Strategi Pemberdayaan Masyarakat
Strategi pemberdayaan pada
dasarnya mempunyai tiga arah. Pertama. pemihakan dan pemberdayaan masyarakat.
Kedua, pemantapan otonomi dan pendelegasian wewenang dalam pengelolaan
pembangunan yang mengembangkan peran serta masyarakat. Ketiga, modernisasi
melalui penajaman arah perubahan struktur sosial ekonomi, budaya dan politik
yang bersumber pada partisipasi masyarakat.
PEMBANGUNAN DESA, PENGEMBANGAN MASYARAKAT DAN KENDALANYA
A. Pembangunan Desa dan
Pengembangan Masyarakat
Upaya pengembangan masyarakat
di Indonesia
tidak dapat dilepaskan dari keadaan politis dan pemerintahan di Indonesia
sendiri. Pola pengembangan masyarakat di Indonesia secara umum dikembangkan
oleh Departemen Dalam Negeri, sedangkan secara sektoral dikembangkan oleh
beberapa departemen dan lembaga pemerintah non departental, serta
lembaga-lembaga non pemerintah. Di Indonesia, pola pengembangan masyarakat,
dalam kerangka Departemen Dalam Negeri, dimasukkan dalam Pengembangan
Masyarakat Desa.
Pengembangan masyarakat di Indonesia lebih
ditekankan pada desa, antara lain karena lebih dari 2/3 penduduk Indonesia
berada di daerah pedesaan (baik rurak village maupun urban village). Disamping
itu, bila dilihat dari sisi sejarah, terlihat perbedaan pandangan dalam melihat
desa antara Indonesia
dengan beberapa negara maju. Bila pada beberapa negara ‘maju’ desa hanya
merupakan garis belakang (hinterland) yang memberi dukungan pada kota , di Indonesia sejak
ratusan tahun yang lalu desa menjadi titik sentral kehidupan negara. Hal ini
dapat dilihat dari perjuangan-perjuangan yang selalu didukung oleh daerah
pedesaan ataupun berbasiskan di suatu pedesaan (seperti perjuangan Diponegoro,
Imam Bonjol, Teuku Umar, dan lain sebagainya, bahkan sampai perang gerilya
untuk mamperebutkan dan mempertahankan kemerdekaan). Di sektor ekonomi, wilayah
pedesaan di Indonesia
juga menjadi sumber kehidupan karena indonesia adalah negara agraris.
Oleh karena itu, pembangunan di Indonesia
akan kurang mempunyai arti bial tidak dilakukan pembangunan masyarakat desa.
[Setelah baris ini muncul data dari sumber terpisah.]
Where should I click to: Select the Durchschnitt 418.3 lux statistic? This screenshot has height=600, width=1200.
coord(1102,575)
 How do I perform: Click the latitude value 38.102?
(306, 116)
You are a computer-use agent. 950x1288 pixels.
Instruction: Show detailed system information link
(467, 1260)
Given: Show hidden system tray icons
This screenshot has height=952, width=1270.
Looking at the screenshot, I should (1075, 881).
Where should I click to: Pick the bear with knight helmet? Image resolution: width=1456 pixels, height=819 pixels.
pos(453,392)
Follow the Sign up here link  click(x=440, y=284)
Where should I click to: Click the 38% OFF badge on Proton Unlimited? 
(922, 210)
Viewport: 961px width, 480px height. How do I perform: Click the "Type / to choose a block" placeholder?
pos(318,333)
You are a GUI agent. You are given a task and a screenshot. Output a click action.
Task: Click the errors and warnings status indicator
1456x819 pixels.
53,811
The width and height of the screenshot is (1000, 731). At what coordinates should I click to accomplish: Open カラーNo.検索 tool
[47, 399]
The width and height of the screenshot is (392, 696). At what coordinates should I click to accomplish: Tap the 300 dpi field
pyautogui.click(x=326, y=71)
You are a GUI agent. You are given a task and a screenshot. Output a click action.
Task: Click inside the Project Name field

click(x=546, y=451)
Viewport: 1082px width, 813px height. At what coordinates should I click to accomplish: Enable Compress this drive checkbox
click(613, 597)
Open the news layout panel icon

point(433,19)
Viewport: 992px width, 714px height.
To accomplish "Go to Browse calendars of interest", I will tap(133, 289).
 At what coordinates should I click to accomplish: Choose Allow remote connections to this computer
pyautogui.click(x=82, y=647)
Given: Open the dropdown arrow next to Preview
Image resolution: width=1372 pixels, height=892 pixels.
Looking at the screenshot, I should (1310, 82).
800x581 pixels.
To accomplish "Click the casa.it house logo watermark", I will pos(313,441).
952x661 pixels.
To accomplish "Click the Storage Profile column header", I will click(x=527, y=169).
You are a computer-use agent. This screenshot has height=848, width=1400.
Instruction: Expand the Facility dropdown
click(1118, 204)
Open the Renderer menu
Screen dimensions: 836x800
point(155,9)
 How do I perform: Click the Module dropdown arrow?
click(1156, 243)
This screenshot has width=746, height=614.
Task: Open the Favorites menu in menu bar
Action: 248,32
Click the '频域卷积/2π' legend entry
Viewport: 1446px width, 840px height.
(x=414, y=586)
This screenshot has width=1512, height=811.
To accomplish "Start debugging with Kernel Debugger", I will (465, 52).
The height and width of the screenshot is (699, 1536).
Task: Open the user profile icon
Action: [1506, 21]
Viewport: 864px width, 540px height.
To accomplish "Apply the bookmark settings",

Pemilihan pembangunan masyarakat desa sebagai titik sentral pengembangan
masyarakat di Indonesia
juga dilakukan, karena disadari masih cukup banyak desa yang belum dikembangkan
secara optimal.
“Pembangunan Masyarakat Desa”
yang sekarang disebut juga dengan nama “Pemberdayan Masyarakat Desa”, pada
dsarnya, serupa dan setara dengan konsep Pengembangan Masyarakat (community
development = CD). Menurut Schlippe pada mulanya teori tentang pembangunan
masyarakat desa ini tidak ada. Perkembangan teori pembangunan desa dimulai dari
praktek, yaitu dari kebutuhan yang disarankan di dalam masyarakat terutama
dalam situasi sosial yang dihadapi didalam negara-negara yang menghadapi perubahan sosial yang dihadapi
didalam negara-negara yang menghadapi perubahan sosial yang cepat.
Secara teoritis, agar suatu
desa berkembang dengan baik, maka terdapat tiga unsur yang merupakan suatu
kesatuan, yaitu: (1) desa (dalam bentuk wadah); (2) masyarakat desa; dan (3)
pemerintahan desa. Masyarakat desa, adalah penduduk yang merupakan kesatuan
masyarakat yang tinggal pada unit pemerintah terendah langsung di bawah Camat.
Sedangkan Pemerintahan Desa, adalah kegiatan dalam rangka penyelenggaraan
pemerintahan yang dilaksanakan oleh organisasi pemerintahan yang terendah
langsung di bawah Kepala Desa.
Di dalam UU No.5 tahun 1979
tentang Pemerintahan Desa telah ditetapkan bahwa:
1.
Desa, adalah wilayah yang
ditempati oleh sejumlah penduduk sebagai kesatuan masyarakat hukum yang
mempunyai organisasi pemeruntahan terendah langsung di bawah Camat dan berhak
menyelenggarakan rumah tangganyasendiri dalam ikatan Negara Kesatuan Republik
Indonesia, menurut pasal 3 UU No.5 tahun 1979 disebutkan bahwa pemerintah desa
terdiri dari Kepala Desa dan Lembaga Musyawarah Desa yang dlaam pelaksanaan
tugasnya Pemerintah Desa dibantu oleh perangkat desa, yang terdiri dari
Sekretaris Desa dan Kepala-kepala Dusun.
2.
Kelurahan, adalah suatu wilayah
yang ditempati oleh sejumlah penduduk yang mempunyai organisasi pemerintahan
terendah langsung di bawah Camat, yang tidak berhak menyelenggarakan rumah
tangganya sendiri. Sedangkan menurut pasal 23 UU No.5 tahun 1979, pemerintahan
kelurahan terdiri dari Kepala Kelurahan dan perangkat Kelurahan yang terdiri
dari Sekretariat Kelurahan dan Kepala-kepala Lingkungan.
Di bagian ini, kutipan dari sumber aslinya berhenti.